Afterwards, I led a walk around Mountain Lakes, pointing out various species, including this flowering bladdernut
and the woven bark of butternut (also called white walnut). Both of these species are rarely encountered in Princeton's forests, though there's an effort underway at Mountain Lakes to find and propagate native butternuts.

With the upper lake and dam restored, the lower Mountain Lake will be the focus of work this summer, as the dam gets rebuilt and enlarged, and the historic spillway is reconstructed from a jumble of rocks.
 In the meantime, the great blue heron is trying to go about business as usual.

Tuesday, May 10, 2011

Flying Seeds and Soaring "C"s

These are the days when seeds take wing, as a spring breeze sends the maples' winged achenes helicoptering across the sky. In the midst of this blizzard of genes searching for a new scene, I received a call from further down the piedmont, in North Carolina, where the 13 year cicadas are singing. My friend, sitting on his back porch, reported that they sound to him more musical than the calls of the annual cicadas. I could hear their drone in the background and checked the pitch on the piano. "C," I informed him, so he would know he's living through the time of the soaring "C"s.

Saturday, May 07, 2011

Tickling the Tiger's Belly

It was probably in my 20s when, in a dream, as I was riding in an open truck cab down a street in the neighborhood, a large wild feline--let's call it a tiger--ran up and leaped upon me. In the next moment, I and the cat had tumbled down out of the truck, the tiger had shrunk into a docile kitten lying on its back, and I was tickling its belly.

I thought of that dream this past Sunday as a volunteer and I plucked garlic mustard weeds out of a wooded slope near Mountain Lakes House. Volunteers have been pulling garlic mustard there for years now before the invasive plant has a chance to go to seed, and as the soil's reserve of weed seeds diminishes, our work has become progressively lighter. This year the pulling was easy, the soil soft from rains, the weeds scattered and few, which meant more attention could be paid to the peaceful spring morning, and the native diversity springing up all around--Pennsylvania sedge, solomon's seal, Jack-in-the-pulpit.
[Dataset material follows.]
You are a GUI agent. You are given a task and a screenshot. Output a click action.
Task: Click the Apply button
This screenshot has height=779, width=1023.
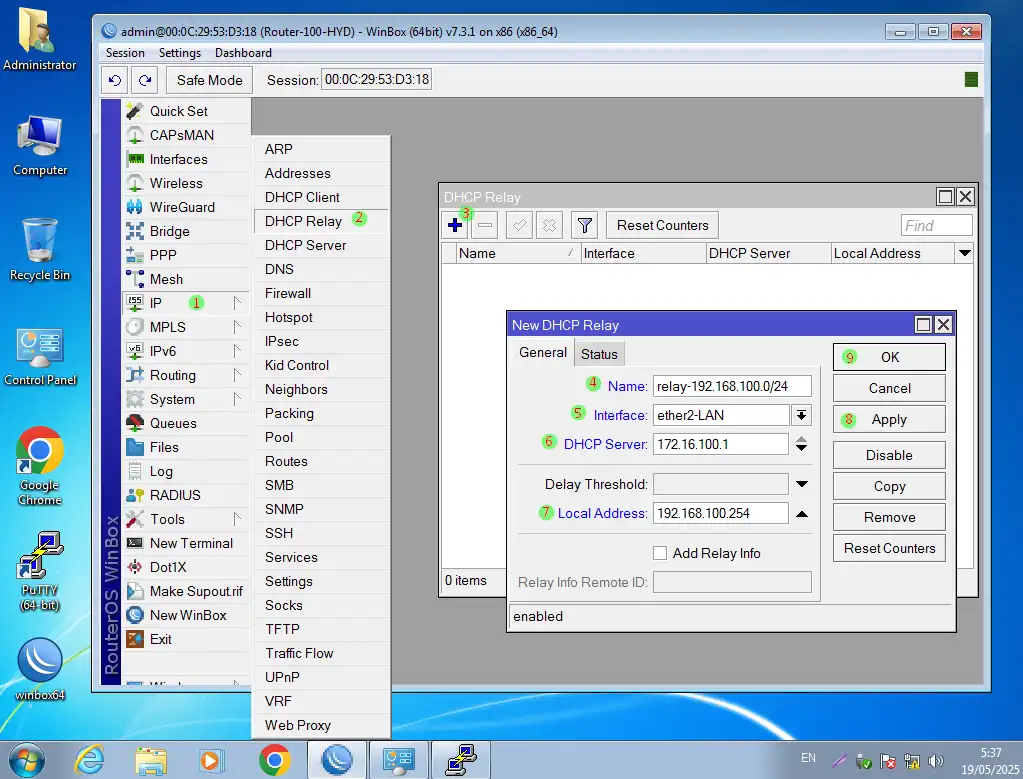coord(888,420)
In a world often short on sense, with so much of nature thrown out of balance, I tend to look upon a rich gathering of native species as a refuge of sanity. What a pleasure to feel time echoing through that woods, our work made easy by those who had come before, surrounded by plant species that had achieved balanced association over millennia of co-evolution. This is a habitat restorationist's dream--a wild order relieved of past traumas, where the riches of a land's history speak to the future, and nature calls out for nothing more than a scratch on its belly.

Tuesday, May 03, 2011

Spotted Salamander at Mountain Lakes

Most of us haven't seen a spotted salamander. They shun the light, spending their time under logs and leaf litter. Some people have a knack for finding them, like the Princeton Hydro biologist who found one at Mountain Lakes Preserve, just up from the Upper Settling Pond. The pond was built in the 1950s, probably to catch sediment coming downstream before it could get to the upper Mountain Lake.

The pond did its job so well that it became filled with sediment, except for one section whose shallow water allows spring peepers, and apparently a few salamanders, a place to lay their eggs each spring. Wikipedia describes a symbiotic relationship in which a green alga lives in each clear, bubble-shaped egg alongside the developing salamander. The alga produces oxygen for the salamander, and the salamander in turn provides carbon dioxide for the alga with each breath. It reminds me of a miniature Biosphere--the three acre greenhouse in Arizona where eight people lived for a time, sealed off from the outside world, in complete co-dependency with the greenhouse plants.

Since the pond is going to be dredged, and the combination of fish and deeper water will not suit the needs of amphibians, a search began recently for places to dig vernal pools. We found places for three, including a field that once had a swimming pool. If all goes well, the frogs will still sing every spring, and there will still be a chance for the lucky few among us to find a salamander under a log.